April 12, 2007

Whodathought? Teething Ring/Toothbrush Combo


I'm usually wary of 2-or-more-in-1 inventions; more often than not, they end up doing neither thing very well. Like sporks, which are barely suitable for eating KFC "mashed potatoes", but nothing else.

But this teething ring/toothbrush seems interesting, and a lot less threatening than giving a baby a long, pointy, toothbrush-shaped implement. I wonder if they couldn't have even more brush on there, though. I swear, given her toddlery incomplete technique, I'd guess at least 75% of the kid's actual teethcleaning comes from gnawing on the nailbrush in the bathtub.

The Teething Ring Toothbrush is around. I saw it at extrasmall, where it's $5.50 [extrasmall.com]

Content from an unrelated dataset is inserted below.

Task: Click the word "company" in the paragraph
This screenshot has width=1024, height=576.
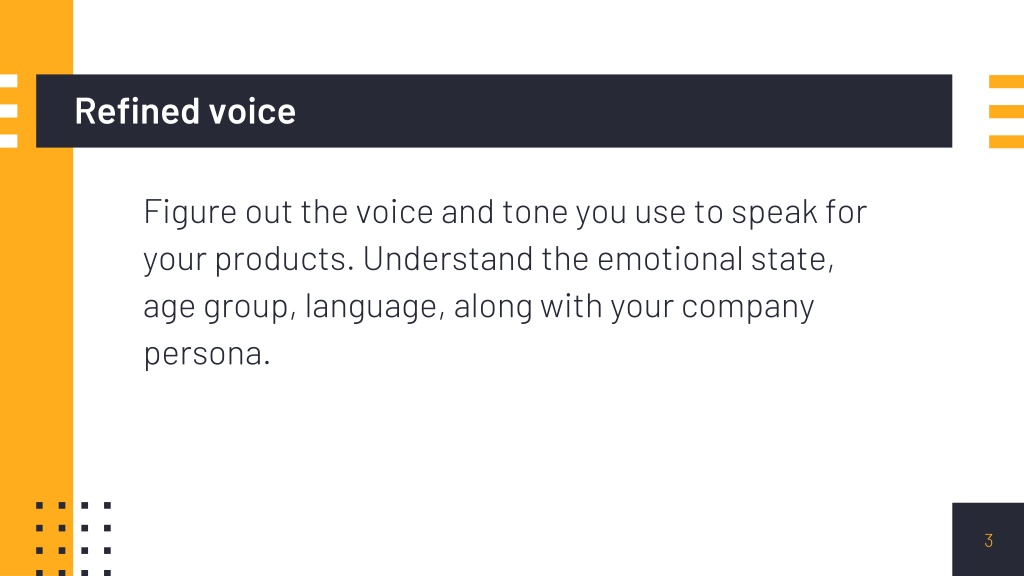Action: (x=748, y=308)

my dentist giave me one of these to use with our 6 m/o for teething, she prefers a wooden teething ring (http://www.etsy.com/view_listing.php?listing_id=5730990) but the idea of a brush is nice.

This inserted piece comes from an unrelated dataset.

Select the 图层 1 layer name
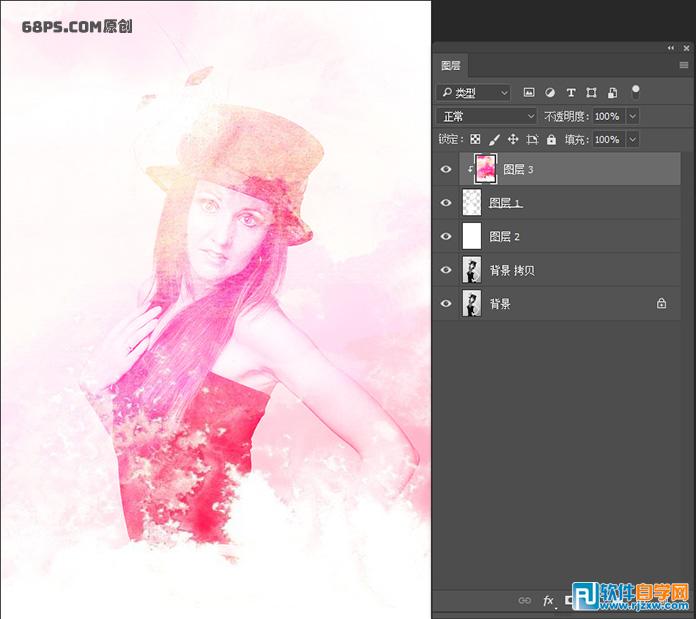This screenshot has width=696, height=619. (505, 203)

our girl is the worst at toothbrushing-- the toothpaste is "too spicy!" and other excuses make me frantic that her teeth are just rottting in there. this teething ring/toothbrush did nothing for her, but sometimes i can get her to chew on one of those "baby's 1st toothbrushes" from one step ahead. it's all silicone with soft bristles so at least the teeth have some kind of cleaning action going on.

Though not specifically a teething ring, this looks a lot like a ring-handled toothbrush we got from Japan...

Oh, and Rae, by the way, those teeth have got to get brushed one way or another... it's actually really easy to brush teeth while the kid is screaming her head off to stop, as you'll never have to ask her to open her mouth wider. :)

(Seriously, we did that for a couple months with our daughter then she finally realised it was even easier on her if she'd cooperate...)

I like this idea, more for the child-not-being-stabbed-in-the-throat, than for the actual tooth brushing. While our dentist didn't tell us NOT to brush our son's teeth, he DID say that it wasn't any big thing as a child's tooth enamel wears off a lot quicker than us adults and therefore leaves no room for cavaties... (Did I make this too much of a run-on sentance?)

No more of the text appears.